**WORK ITEM**
Reproduce the lines of the records from the one containing "Locate an element" through the one containing "row-header-3: 3 is", both included, character for character. Omit the pictures.

(SOURCE INFORMATION Opens)

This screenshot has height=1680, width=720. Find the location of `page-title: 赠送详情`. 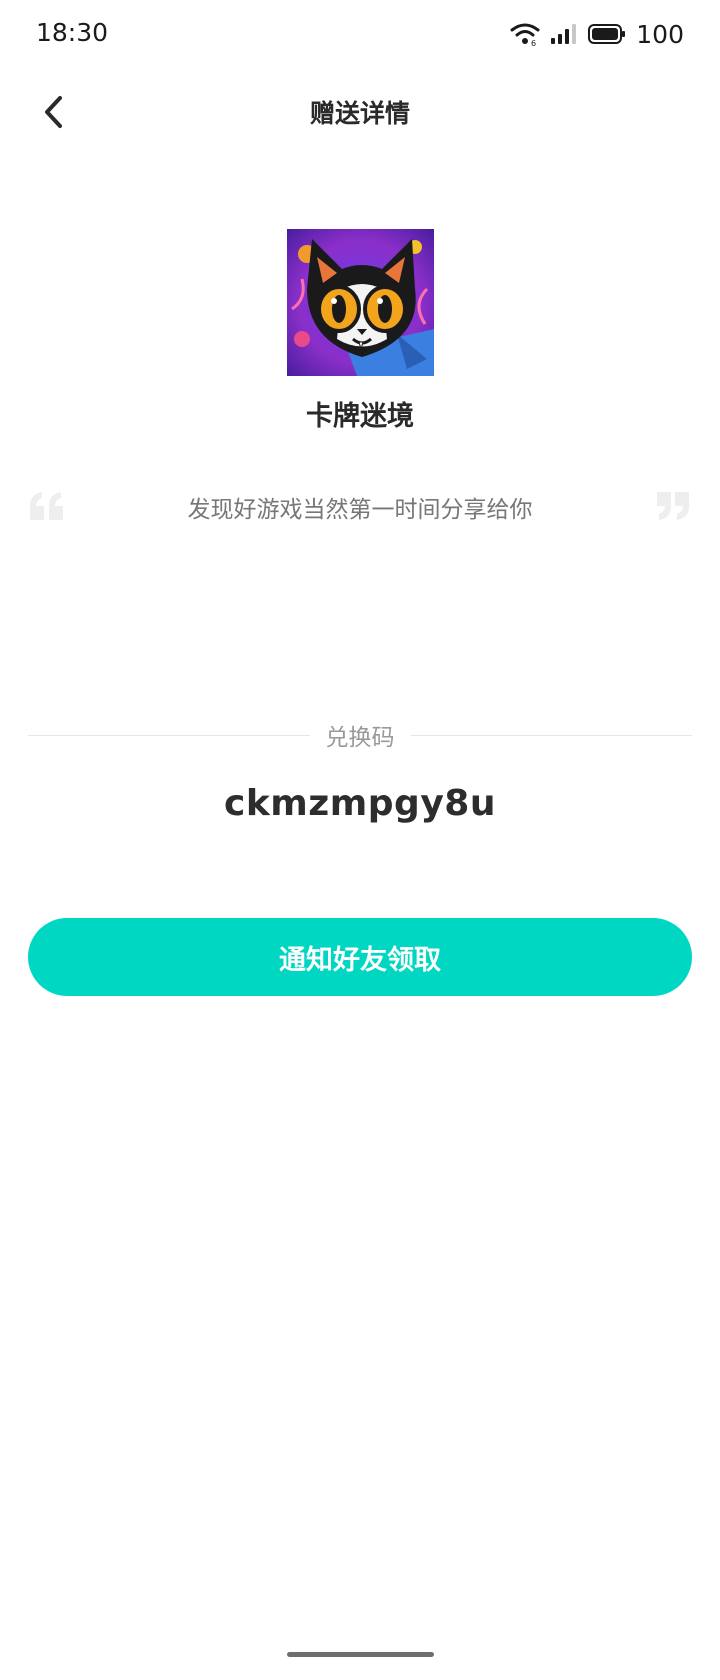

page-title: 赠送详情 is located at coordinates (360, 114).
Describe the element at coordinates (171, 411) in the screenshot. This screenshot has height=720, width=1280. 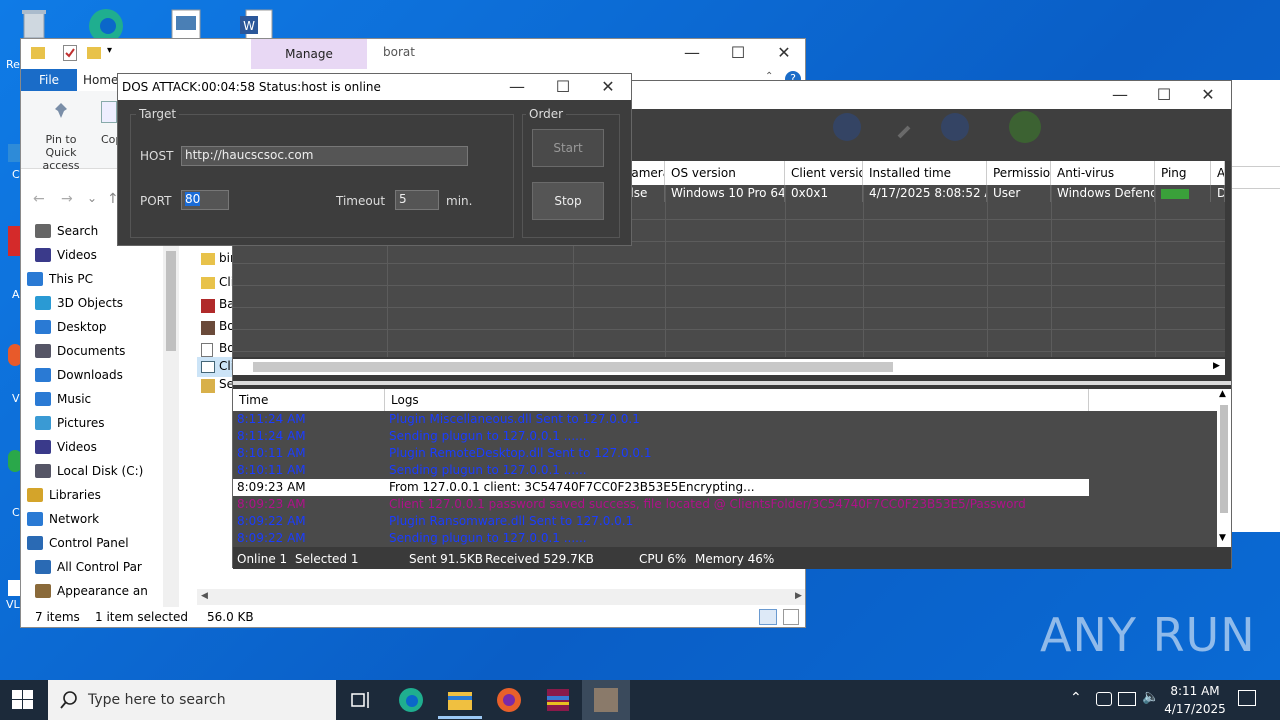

(SOURCE INFORMATION Closes)
(SOURCE INFORMATION Opens)

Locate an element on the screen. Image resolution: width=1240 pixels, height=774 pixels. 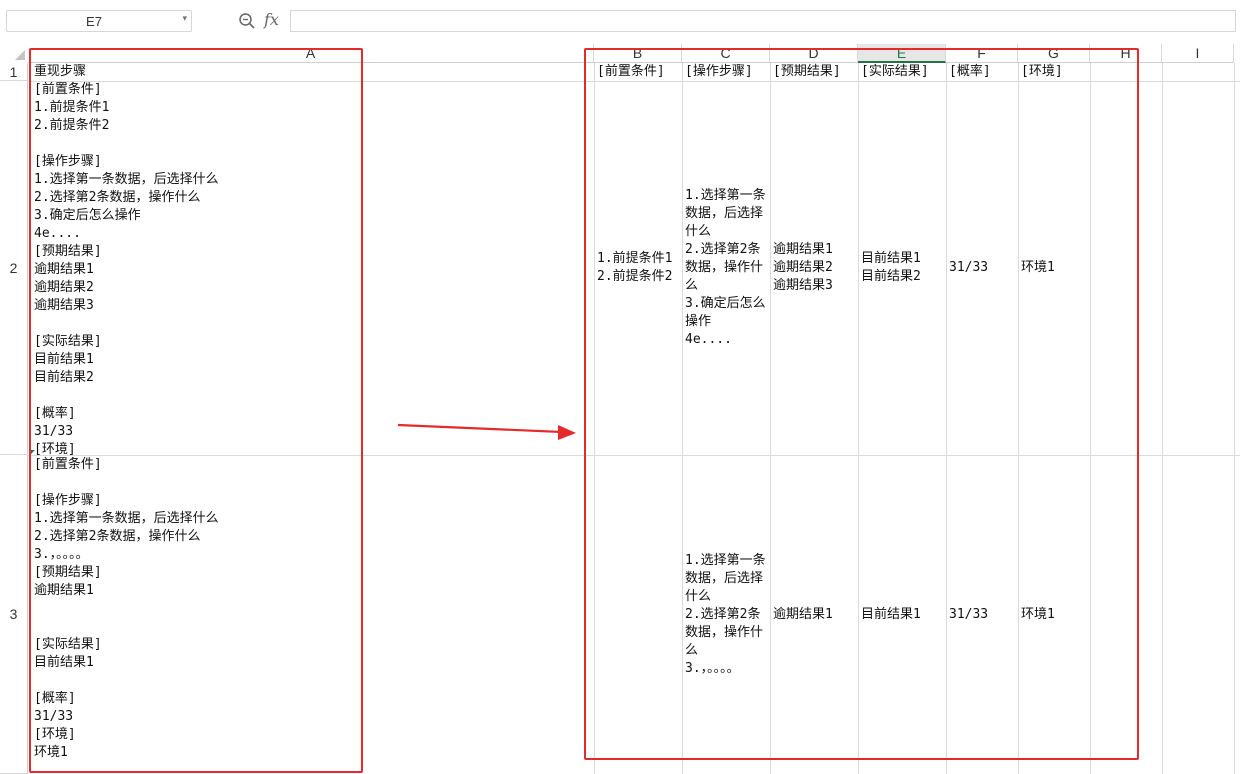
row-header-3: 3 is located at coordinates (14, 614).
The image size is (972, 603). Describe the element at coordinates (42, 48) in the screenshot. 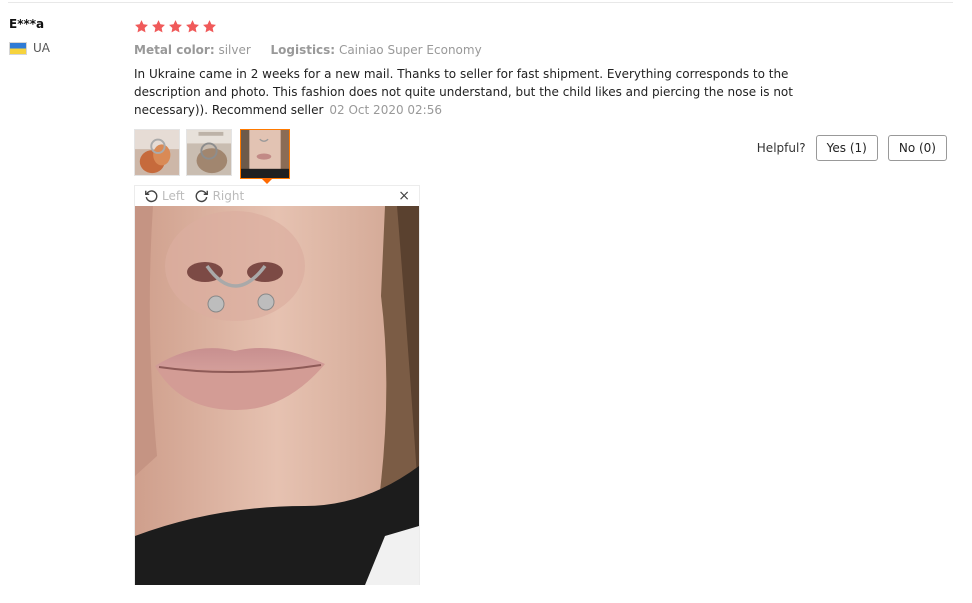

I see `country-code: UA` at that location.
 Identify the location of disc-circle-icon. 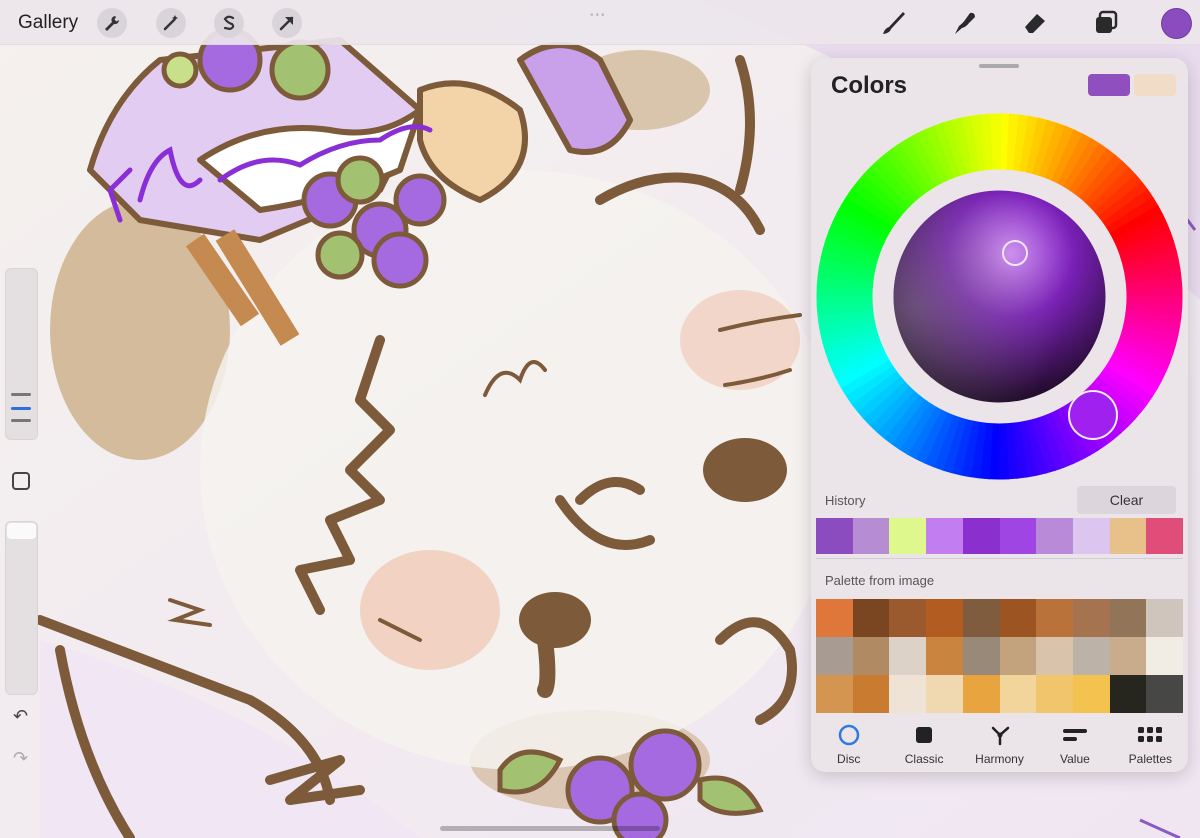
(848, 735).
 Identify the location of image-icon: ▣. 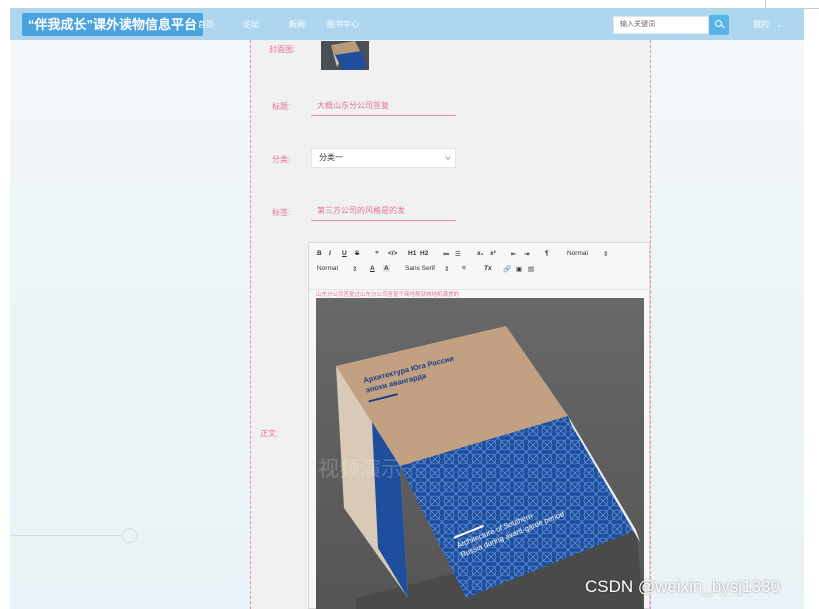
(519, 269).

(SOURCE INFORMATION Closes)

**ANSWER FOR THIS EXERCISE**
Locate an element on the screen. Image resolution: width=1240 pixels, height=774 pixels. 
row-header-3: 3 is located at coordinates (14, 614).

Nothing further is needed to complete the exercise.